Excerpted records:
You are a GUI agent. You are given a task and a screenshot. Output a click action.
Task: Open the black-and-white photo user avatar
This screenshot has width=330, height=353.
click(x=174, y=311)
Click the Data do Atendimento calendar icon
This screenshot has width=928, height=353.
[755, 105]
==
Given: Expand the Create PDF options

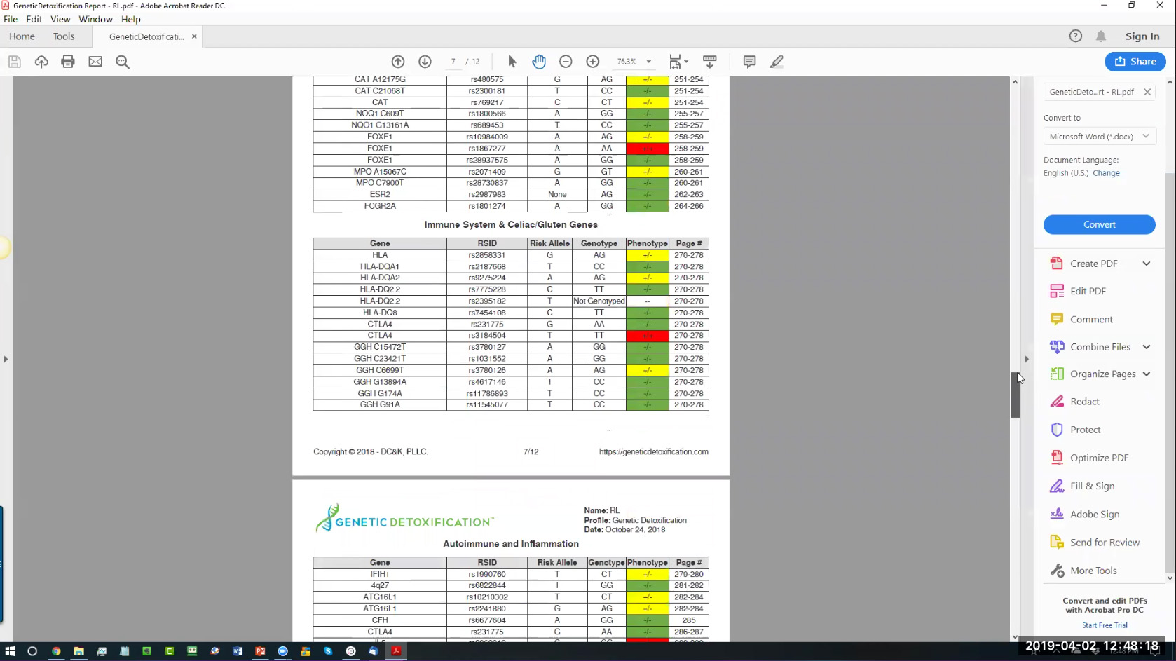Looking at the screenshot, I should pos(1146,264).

Exercise objective:
Copy out every line above that contains the string "width", treating uppercase and lowercase letters as different.

Result for this exercise:
This screenshot has width=330, height=353.
This screenshot has width=928, height=353.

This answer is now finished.